Canadian ice hockey player

Kevin William O'Shea (May 28, 1947 — January 18, 2010) was a Canadian professional ice hockey forward. He played in the National Hockey League with the Buffalo Sabres and St. Louis Blues between 1970 and 1973, as well as in the World Hockey Association with the Minnesota Fighting Saints between 1974 and 1975. Prior to his professional career, O'Shea played two years for St. Lawrence University. Internationally he played for the Canadian national team at the 1969 World Championships. Kevin was the brother of Danny O'Shea, who played alongside him for a handful of seasons in the NHL and WHA.

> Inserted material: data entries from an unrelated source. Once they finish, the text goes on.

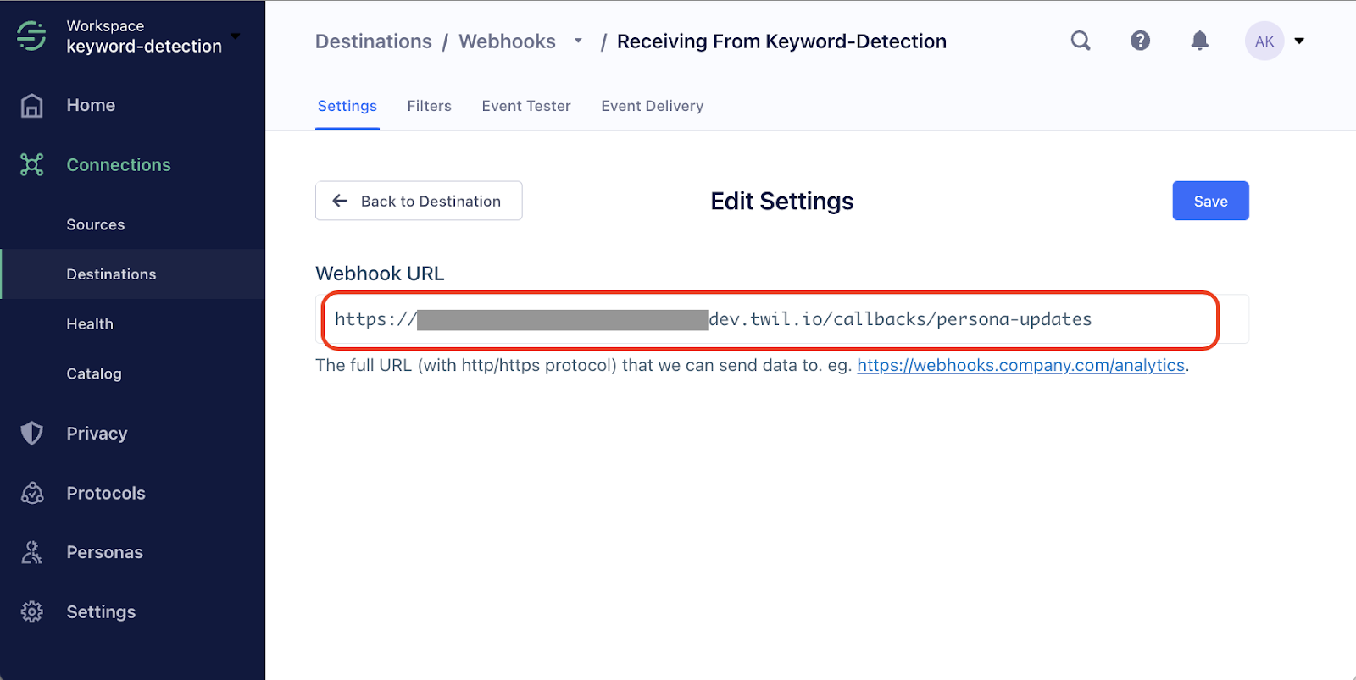Click Back to Destination button
The image size is (1356, 680).
pos(419,201)
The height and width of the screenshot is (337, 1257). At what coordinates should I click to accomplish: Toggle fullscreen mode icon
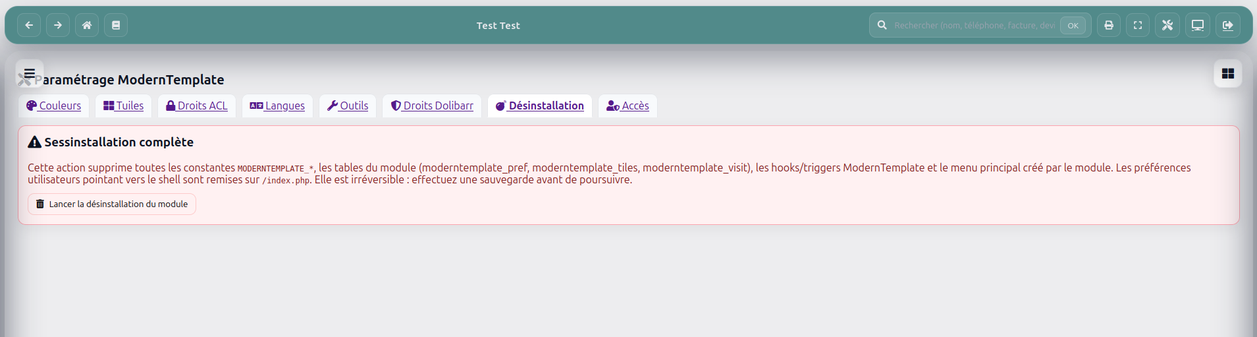(1138, 25)
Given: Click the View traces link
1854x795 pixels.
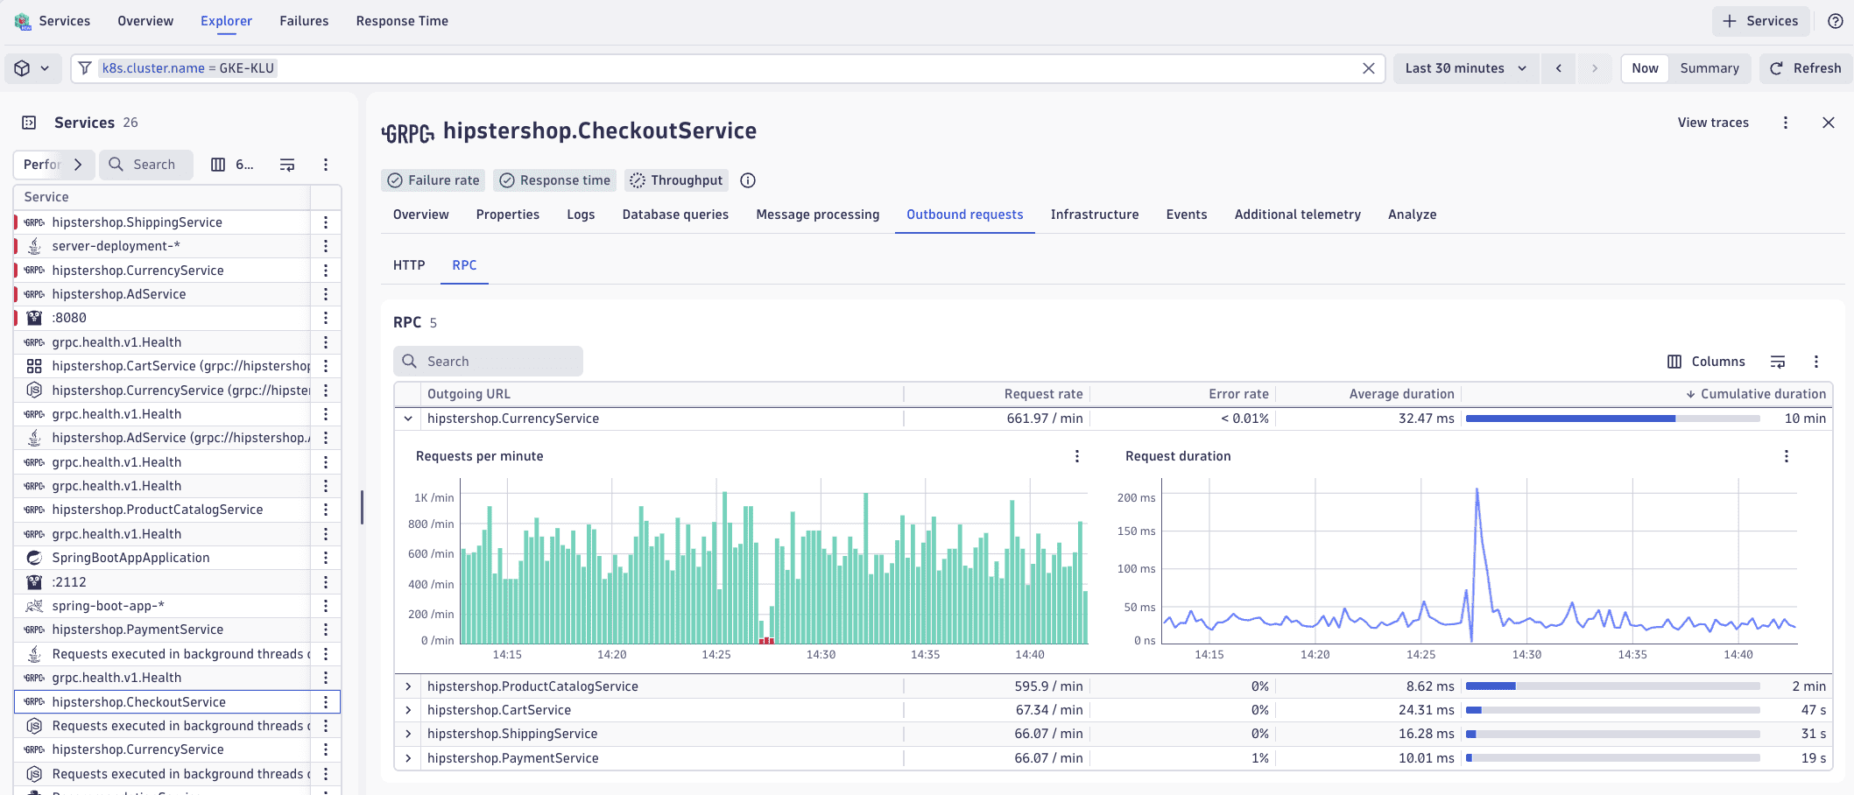Looking at the screenshot, I should point(1712,123).
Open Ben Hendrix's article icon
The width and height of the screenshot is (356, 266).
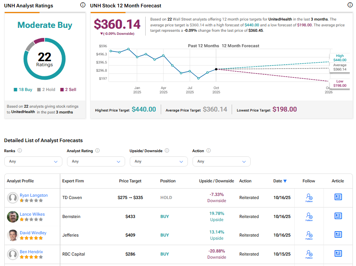click(x=338, y=254)
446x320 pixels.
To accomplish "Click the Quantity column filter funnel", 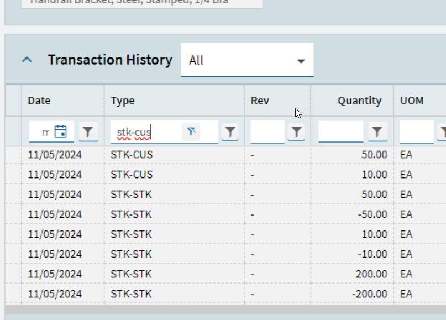I will (x=377, y=132).
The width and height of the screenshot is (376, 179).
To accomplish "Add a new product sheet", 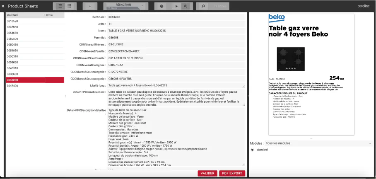I will click(90, 6).
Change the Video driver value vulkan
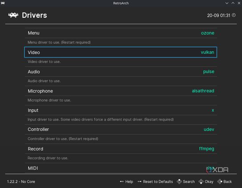This screenshot has width=242, height=188. tap(207, 52)
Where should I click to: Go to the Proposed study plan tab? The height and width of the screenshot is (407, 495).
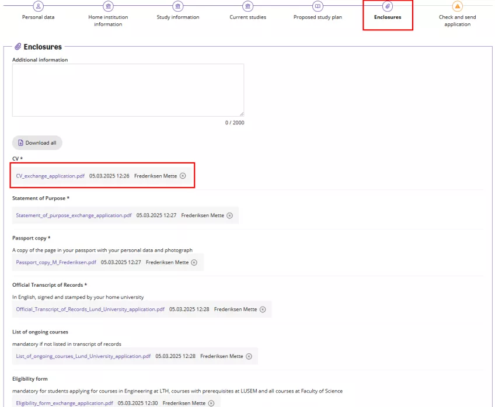318,18
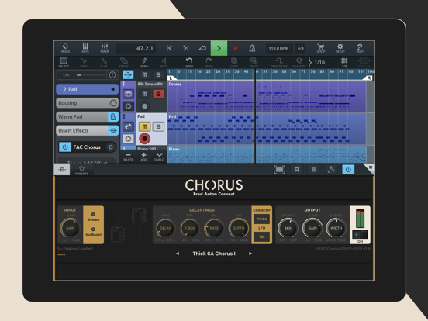Click the Undo arrow icon
Screen dimensions: 428x321
click(188, 62)
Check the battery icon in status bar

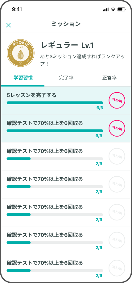[122, 9]
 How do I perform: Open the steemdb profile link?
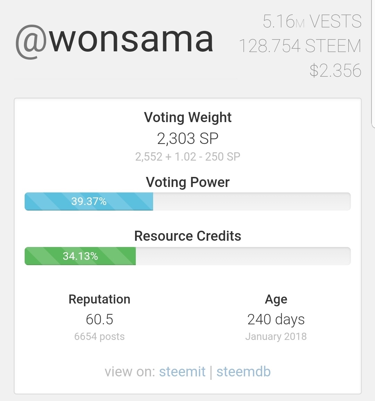click(243, 372)
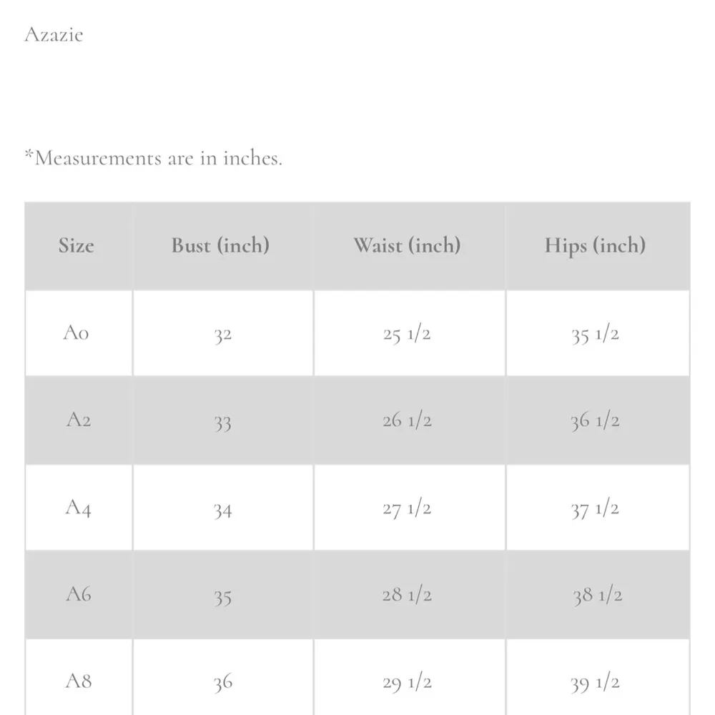Screen dimensions: 715x715
Task: Select the A2 size row label
Action: [78, 420]
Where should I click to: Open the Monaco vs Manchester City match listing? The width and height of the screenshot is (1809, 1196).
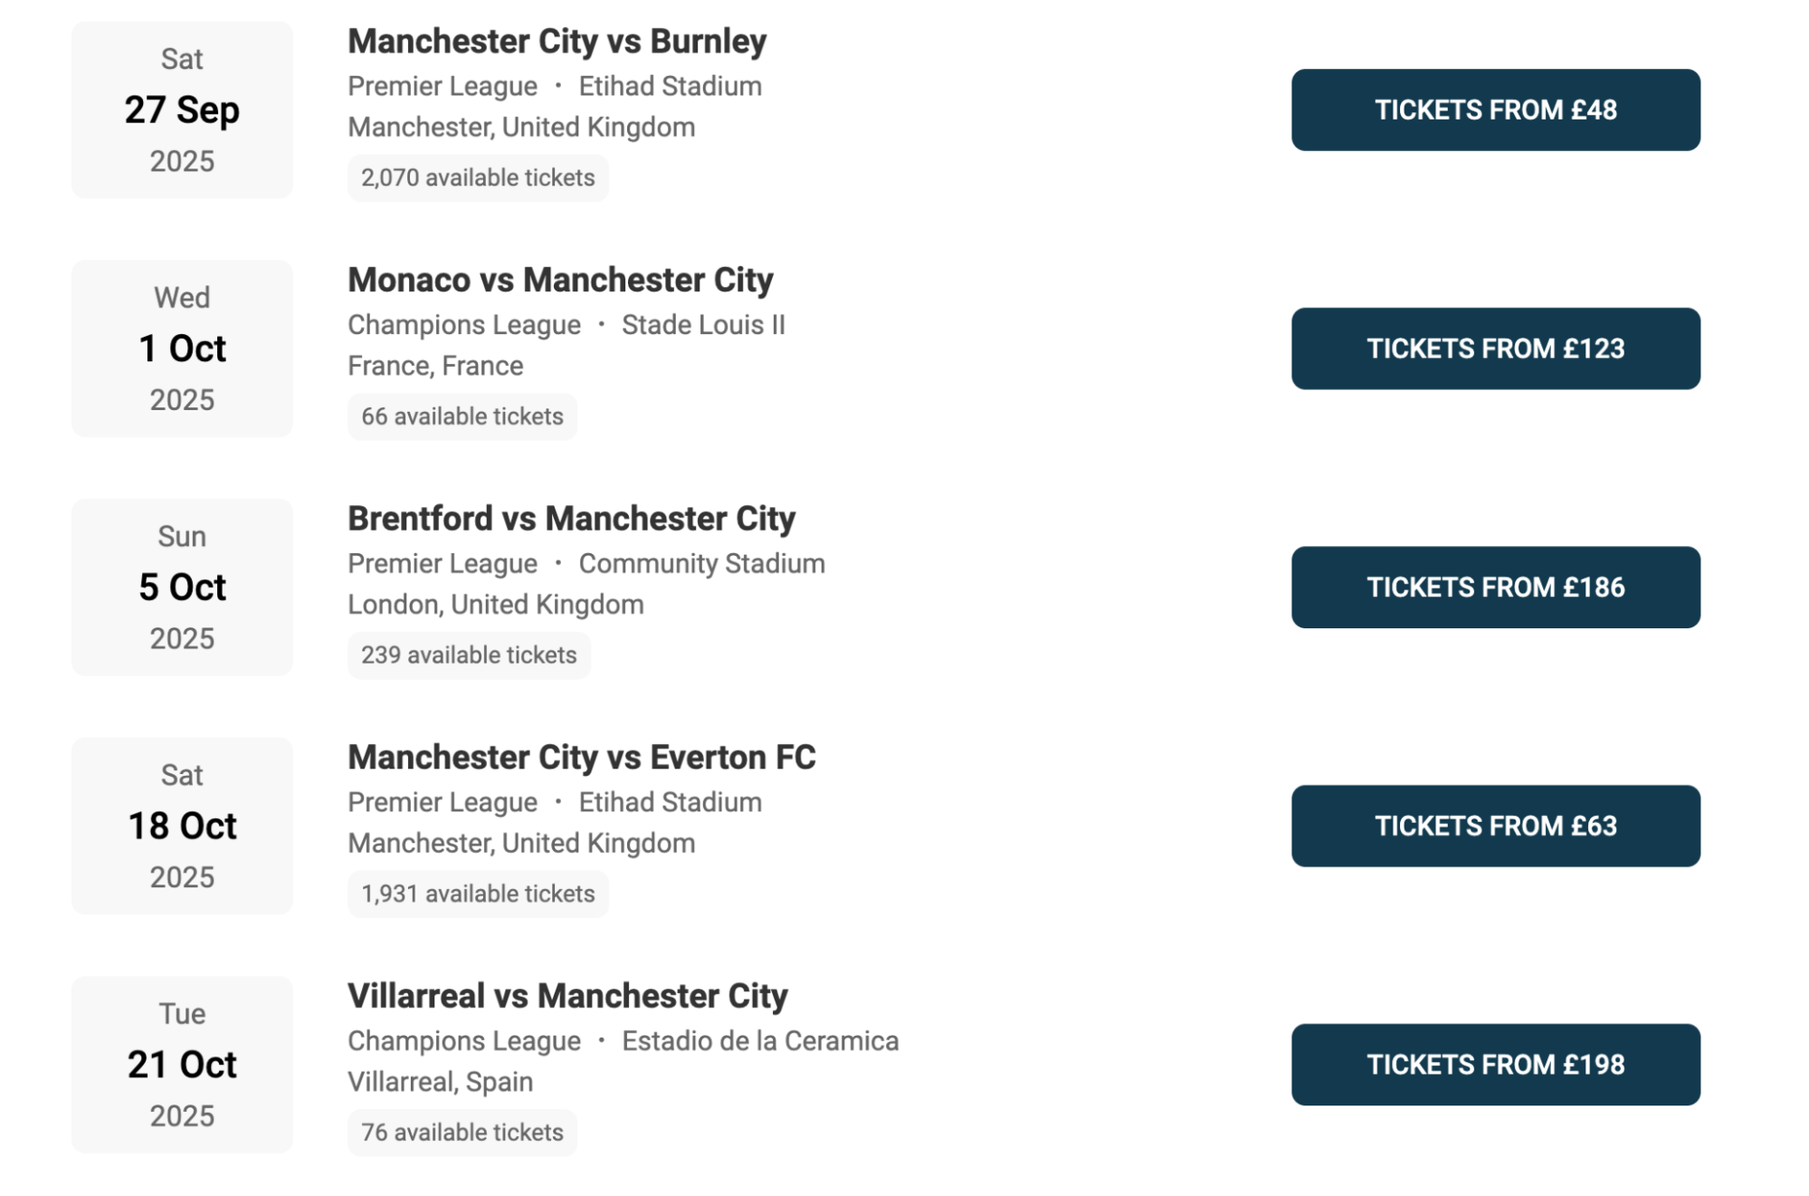coord(559,280)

In his NHL career, O'Shea appeared in 133 games, scoring thirteen goals and adding eighteen assists. He is best known for scoring an overtime goal in Game 7 of a playoff quarterfinal series in 1972, leading the Blues past the Minnesota North Stars and into the next round.

He played in 68 WHA games, scoring ten goals and adding ten assists. He did one season in Sweden, representing Timrå IK in Elitserien, establishing a then all-time league record in penalty minutes with 72 PIM in 33 regular season games.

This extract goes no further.